:: RECORDS SHOWN ::
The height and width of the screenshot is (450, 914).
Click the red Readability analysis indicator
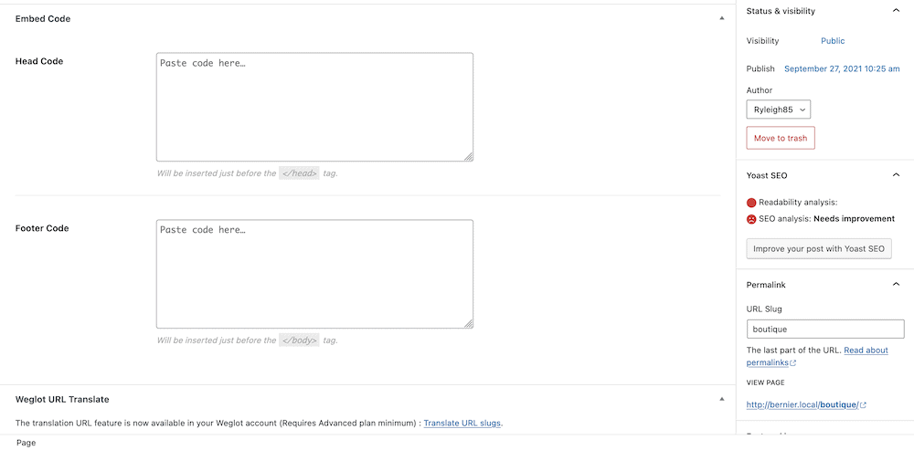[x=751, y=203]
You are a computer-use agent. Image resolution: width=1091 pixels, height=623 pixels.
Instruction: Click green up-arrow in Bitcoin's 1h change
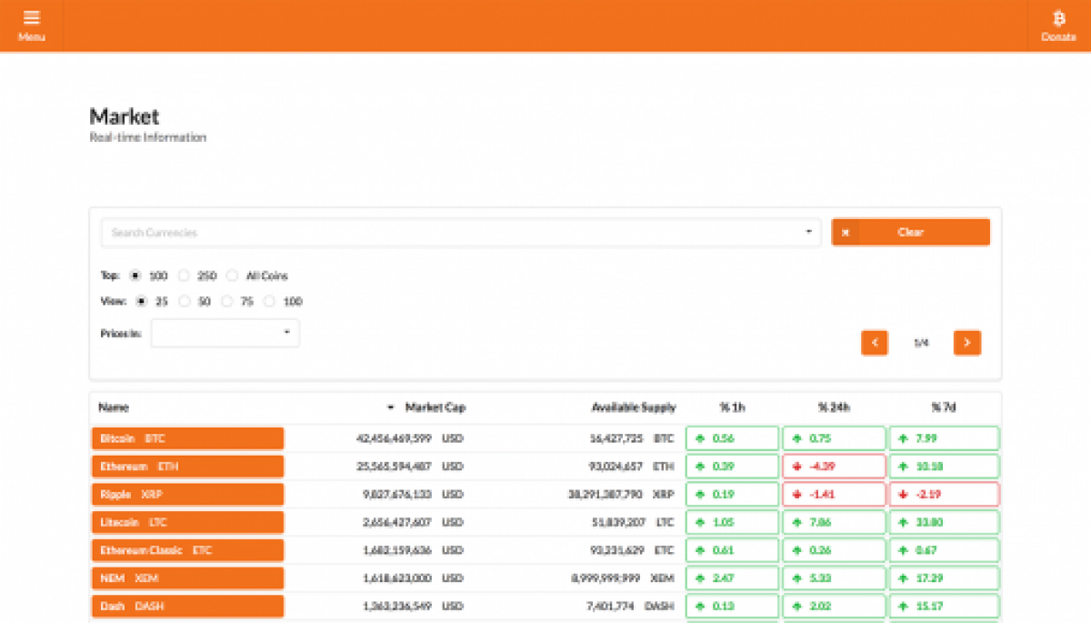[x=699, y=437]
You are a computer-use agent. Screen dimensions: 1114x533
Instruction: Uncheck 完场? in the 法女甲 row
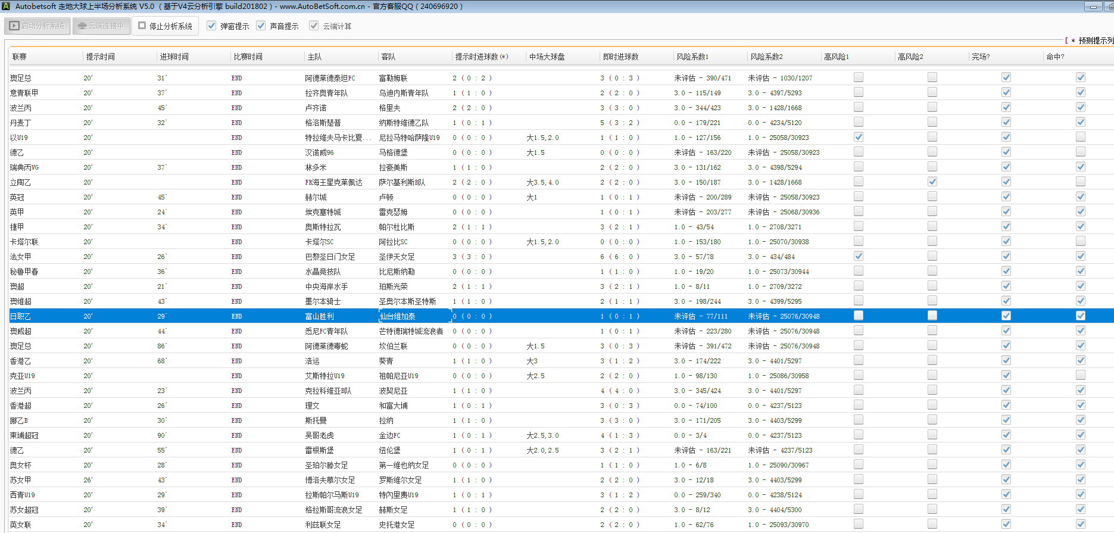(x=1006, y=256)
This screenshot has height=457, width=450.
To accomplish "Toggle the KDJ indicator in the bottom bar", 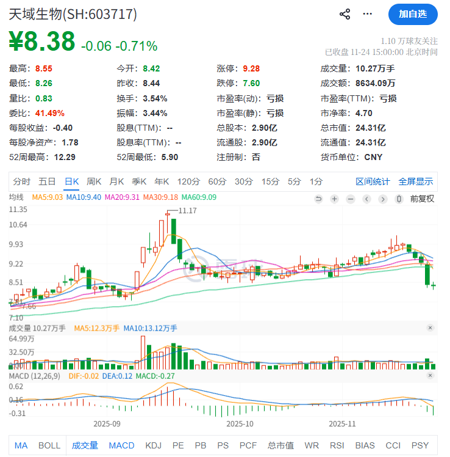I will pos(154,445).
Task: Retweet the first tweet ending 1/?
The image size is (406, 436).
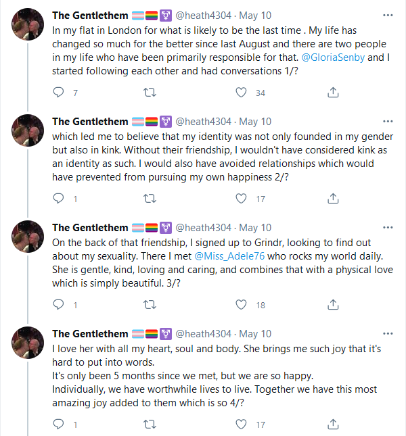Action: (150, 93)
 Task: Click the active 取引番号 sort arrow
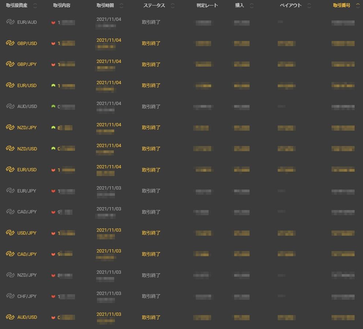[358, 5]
:::
:: RECORDS SHOWN ::
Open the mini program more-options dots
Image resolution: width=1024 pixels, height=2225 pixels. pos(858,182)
:::
WHAT IS BEING ASKED:
Whenever a line of the material above contains the string "computer", copy that line out.

ANSWER AREA:
You are a computer-use agent. Image resolution: width=1091 pixels, height=623 pixels.
You are a computer-use agent. Screen dimensions: 1114x533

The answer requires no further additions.